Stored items
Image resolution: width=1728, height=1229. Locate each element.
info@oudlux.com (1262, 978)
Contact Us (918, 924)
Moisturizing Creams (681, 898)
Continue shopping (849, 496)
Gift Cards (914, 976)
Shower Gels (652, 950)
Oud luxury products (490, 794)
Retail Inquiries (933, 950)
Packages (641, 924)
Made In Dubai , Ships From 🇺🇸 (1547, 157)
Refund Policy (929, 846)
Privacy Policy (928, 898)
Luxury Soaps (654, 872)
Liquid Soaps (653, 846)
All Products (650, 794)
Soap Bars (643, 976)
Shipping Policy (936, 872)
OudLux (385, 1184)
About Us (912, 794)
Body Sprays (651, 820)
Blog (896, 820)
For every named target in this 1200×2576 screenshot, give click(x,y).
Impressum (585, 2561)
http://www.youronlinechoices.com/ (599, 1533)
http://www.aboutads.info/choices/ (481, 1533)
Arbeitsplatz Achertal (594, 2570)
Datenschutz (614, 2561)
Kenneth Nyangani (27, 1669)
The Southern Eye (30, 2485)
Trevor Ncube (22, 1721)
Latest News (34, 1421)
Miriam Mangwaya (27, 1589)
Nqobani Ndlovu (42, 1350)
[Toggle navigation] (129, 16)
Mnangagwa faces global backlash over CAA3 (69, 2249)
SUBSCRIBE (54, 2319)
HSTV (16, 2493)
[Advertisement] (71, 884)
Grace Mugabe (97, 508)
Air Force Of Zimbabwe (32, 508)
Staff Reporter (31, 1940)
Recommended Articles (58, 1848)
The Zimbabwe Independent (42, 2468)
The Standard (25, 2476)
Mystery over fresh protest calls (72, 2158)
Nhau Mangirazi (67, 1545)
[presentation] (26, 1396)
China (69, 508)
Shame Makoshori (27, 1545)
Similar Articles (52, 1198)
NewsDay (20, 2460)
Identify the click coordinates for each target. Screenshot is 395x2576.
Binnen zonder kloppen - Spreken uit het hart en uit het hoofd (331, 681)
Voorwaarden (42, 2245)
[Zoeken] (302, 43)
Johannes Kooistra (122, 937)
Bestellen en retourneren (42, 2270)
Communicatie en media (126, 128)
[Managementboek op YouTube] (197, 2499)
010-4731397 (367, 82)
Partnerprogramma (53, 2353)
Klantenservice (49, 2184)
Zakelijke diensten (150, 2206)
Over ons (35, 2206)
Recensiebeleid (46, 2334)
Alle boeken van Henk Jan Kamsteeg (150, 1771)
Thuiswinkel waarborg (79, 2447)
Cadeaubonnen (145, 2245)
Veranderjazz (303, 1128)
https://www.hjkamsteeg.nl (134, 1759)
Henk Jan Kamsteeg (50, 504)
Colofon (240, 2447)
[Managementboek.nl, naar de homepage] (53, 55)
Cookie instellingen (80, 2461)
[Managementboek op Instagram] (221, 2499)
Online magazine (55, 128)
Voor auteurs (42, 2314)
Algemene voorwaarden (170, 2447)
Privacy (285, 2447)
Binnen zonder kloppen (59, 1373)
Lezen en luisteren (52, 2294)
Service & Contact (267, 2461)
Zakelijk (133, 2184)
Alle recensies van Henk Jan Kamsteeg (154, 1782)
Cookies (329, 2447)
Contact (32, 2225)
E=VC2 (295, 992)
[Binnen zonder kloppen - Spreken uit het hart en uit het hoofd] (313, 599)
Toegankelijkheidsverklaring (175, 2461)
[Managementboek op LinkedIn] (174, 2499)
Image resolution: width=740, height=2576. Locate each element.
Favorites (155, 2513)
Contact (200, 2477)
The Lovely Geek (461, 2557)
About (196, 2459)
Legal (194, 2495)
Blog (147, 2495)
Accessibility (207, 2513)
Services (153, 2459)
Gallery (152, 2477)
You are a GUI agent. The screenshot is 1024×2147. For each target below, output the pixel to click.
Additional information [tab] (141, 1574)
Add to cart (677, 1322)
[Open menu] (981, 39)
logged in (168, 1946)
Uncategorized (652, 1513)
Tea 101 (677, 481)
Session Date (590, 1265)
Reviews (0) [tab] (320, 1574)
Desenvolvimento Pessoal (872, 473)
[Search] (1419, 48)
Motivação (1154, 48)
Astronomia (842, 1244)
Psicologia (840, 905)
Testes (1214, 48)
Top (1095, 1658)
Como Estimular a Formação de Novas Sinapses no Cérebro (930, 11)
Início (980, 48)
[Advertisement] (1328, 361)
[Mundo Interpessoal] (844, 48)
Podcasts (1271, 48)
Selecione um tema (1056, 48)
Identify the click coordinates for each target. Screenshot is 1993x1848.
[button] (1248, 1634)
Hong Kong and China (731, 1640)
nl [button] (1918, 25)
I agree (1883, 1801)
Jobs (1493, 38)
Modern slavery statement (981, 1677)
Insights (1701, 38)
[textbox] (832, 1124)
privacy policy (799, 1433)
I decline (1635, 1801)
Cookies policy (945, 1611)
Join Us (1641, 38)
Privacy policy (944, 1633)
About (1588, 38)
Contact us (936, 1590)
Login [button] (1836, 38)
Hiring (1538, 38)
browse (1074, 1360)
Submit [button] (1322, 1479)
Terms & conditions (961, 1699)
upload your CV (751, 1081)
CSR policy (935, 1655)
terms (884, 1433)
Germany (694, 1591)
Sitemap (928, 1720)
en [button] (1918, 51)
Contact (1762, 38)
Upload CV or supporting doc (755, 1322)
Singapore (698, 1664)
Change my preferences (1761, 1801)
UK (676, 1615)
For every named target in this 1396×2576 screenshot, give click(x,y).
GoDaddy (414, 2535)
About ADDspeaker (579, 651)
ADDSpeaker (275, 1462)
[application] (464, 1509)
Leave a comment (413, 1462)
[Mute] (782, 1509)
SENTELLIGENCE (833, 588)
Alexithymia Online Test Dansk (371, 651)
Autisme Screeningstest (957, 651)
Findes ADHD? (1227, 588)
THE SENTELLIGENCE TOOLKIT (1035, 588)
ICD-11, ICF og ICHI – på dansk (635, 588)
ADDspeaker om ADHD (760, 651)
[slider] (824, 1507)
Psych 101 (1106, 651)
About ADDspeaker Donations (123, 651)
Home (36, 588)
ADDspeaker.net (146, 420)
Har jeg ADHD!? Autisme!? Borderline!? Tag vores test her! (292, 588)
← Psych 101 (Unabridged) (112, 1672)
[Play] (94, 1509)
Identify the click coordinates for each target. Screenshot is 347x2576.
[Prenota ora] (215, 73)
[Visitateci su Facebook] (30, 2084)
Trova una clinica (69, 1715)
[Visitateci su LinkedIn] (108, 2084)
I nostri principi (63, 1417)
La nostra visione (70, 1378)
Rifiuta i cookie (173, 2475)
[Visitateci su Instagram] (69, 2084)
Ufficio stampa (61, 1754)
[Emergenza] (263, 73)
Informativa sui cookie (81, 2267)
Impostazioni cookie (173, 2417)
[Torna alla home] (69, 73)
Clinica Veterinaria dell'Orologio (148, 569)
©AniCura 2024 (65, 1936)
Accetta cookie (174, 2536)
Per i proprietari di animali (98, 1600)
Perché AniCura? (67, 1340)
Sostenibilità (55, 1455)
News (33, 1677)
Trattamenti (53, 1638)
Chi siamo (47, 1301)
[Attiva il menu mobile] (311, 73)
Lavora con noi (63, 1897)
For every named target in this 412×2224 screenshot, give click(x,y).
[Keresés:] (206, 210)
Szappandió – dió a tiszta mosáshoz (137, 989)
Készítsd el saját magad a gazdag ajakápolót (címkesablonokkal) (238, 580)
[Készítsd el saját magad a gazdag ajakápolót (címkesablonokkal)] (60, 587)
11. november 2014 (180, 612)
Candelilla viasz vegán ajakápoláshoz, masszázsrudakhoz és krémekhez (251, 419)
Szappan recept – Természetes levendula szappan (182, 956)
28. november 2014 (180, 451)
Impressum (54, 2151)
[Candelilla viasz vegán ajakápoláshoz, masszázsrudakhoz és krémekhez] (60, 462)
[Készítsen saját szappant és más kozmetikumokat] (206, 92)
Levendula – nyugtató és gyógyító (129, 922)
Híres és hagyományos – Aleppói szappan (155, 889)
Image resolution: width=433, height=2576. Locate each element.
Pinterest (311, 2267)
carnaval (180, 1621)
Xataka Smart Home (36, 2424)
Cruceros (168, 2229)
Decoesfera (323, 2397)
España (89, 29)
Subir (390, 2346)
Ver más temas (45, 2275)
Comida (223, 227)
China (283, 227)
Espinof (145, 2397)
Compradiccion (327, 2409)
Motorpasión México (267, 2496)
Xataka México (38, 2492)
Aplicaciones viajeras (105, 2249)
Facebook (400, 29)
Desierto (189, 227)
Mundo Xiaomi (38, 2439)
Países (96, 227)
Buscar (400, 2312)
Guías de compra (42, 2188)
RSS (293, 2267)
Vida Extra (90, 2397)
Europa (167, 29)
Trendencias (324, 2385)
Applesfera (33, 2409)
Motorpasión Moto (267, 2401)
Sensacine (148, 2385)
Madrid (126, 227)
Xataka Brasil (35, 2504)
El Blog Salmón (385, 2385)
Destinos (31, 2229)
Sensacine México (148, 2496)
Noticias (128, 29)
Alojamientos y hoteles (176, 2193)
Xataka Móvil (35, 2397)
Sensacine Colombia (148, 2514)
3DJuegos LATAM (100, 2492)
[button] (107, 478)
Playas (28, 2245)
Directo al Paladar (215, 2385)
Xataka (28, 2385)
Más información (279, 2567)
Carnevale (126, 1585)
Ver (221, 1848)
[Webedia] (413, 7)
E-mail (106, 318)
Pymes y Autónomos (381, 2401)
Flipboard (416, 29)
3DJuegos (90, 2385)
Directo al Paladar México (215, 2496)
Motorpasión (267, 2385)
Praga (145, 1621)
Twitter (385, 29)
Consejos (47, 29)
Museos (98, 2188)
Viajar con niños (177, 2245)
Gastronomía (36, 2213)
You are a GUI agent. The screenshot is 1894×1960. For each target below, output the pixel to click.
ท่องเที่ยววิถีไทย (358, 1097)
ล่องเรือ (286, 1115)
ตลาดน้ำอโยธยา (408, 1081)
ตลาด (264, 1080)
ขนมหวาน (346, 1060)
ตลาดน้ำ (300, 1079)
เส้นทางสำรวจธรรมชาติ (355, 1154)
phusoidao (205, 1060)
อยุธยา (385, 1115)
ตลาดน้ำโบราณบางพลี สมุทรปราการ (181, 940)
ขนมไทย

## Aim of the task:
Starting at the line above that contains "Hiring (1538, 38)", write out each line exactly until the line that contains "Singapore (698, 1664)" has been written, and stop there.

## The answer:
Hiring (1538, 38)
browse (1074, 1360)
Submit [button] (1322, 1479)
Terms & conditions (961, 1699)
upload your CV (751, 1081)
CSR policy (935, 1655)
terms (884, 1433)
Germany (694, 1591)
Sitemap (928, 1720)
en [button] (1918, 51)
Contact (1762, 38)
Upload CV or supporting doc (755, 1322)
Singapore (698, 1664)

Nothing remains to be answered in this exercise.